Problem requirements:
Edit the data below by replacing "Click" with "Press", keeping every other line unchanged. Leave the pictures out of your answer.

(Item-finding records)
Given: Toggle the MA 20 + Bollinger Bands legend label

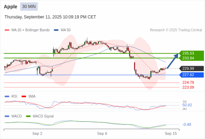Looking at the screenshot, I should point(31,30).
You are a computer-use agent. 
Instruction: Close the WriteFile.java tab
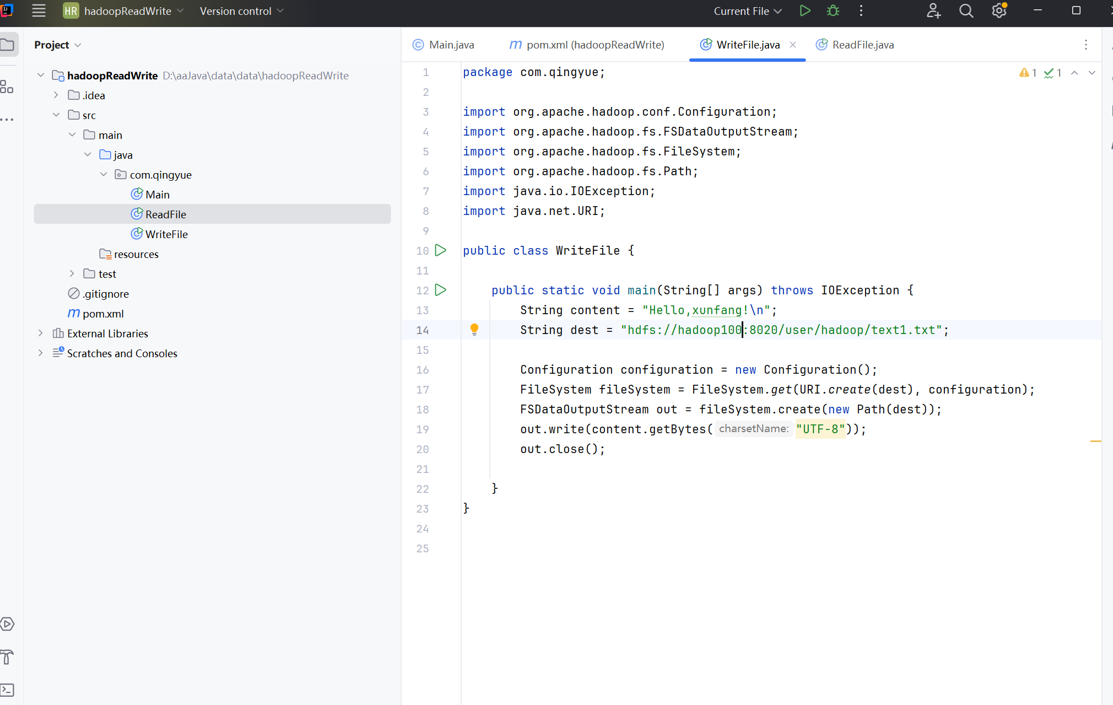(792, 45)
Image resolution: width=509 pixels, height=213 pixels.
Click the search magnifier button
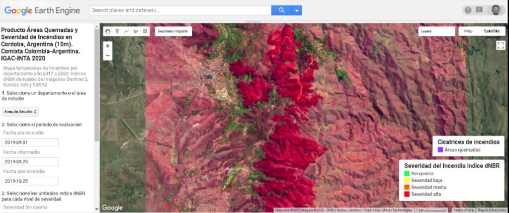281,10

The output:
Given: Toggle the MA 20 + Bollinger Bands legend label

Looking at the screenshot, I should point(31,30).
You are a computer-use agent. 
Instruction: Close the WriteFile.java tab
(792, 45)
Image resolution: width=509 pixels, height=213 pixels.
Press the search magnifier button
281,10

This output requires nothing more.